◆ TASK DESCRIPTION ◆
For the word "resolution", return each line of the data in which it occurs.

Collected data entries
=-=-=-=-=

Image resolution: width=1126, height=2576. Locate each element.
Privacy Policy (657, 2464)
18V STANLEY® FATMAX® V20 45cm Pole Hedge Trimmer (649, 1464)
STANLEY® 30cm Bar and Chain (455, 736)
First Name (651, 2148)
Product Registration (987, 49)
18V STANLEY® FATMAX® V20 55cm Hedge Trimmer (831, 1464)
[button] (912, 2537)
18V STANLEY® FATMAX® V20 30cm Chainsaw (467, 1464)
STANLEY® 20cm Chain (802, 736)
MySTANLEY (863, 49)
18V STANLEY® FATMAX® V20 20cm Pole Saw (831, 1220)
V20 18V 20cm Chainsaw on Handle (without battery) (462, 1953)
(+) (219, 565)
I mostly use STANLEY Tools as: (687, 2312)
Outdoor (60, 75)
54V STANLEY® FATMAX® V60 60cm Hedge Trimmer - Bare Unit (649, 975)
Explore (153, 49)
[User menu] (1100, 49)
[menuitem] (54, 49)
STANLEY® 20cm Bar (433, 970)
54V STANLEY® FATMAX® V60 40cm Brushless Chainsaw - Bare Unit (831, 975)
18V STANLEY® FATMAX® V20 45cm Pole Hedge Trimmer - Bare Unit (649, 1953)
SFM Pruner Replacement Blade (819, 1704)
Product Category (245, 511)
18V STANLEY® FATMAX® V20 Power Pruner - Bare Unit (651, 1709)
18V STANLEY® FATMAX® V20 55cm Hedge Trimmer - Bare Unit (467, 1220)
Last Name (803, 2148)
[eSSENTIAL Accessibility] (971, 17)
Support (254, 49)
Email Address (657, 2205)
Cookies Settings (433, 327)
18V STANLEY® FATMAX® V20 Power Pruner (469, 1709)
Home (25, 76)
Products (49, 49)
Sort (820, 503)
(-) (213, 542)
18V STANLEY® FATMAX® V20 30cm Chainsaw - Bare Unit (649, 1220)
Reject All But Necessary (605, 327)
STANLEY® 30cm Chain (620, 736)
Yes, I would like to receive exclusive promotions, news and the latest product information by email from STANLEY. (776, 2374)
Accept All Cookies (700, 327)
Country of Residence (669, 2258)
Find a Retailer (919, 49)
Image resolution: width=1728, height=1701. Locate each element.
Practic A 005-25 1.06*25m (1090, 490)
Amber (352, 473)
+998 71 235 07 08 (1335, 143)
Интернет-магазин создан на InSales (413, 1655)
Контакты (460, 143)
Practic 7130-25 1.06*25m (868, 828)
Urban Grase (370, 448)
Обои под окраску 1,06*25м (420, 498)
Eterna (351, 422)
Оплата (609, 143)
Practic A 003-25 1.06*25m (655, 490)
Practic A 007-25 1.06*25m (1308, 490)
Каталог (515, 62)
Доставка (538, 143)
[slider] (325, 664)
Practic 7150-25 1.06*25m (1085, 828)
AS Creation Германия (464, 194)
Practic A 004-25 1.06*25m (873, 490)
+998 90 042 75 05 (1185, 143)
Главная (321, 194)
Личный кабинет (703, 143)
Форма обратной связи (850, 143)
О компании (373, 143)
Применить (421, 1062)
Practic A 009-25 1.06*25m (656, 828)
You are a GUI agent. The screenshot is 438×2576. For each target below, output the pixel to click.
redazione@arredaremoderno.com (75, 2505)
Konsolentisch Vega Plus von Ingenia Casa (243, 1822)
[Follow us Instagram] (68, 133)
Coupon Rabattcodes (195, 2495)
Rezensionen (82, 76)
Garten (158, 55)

=-=-=-=-=

◆ ANSWER TO THE PROBLEM ◆
Image resolution: width=1126, height=2576. Locate each element.
Image resolution: width=1728, height=1701. Locate each element.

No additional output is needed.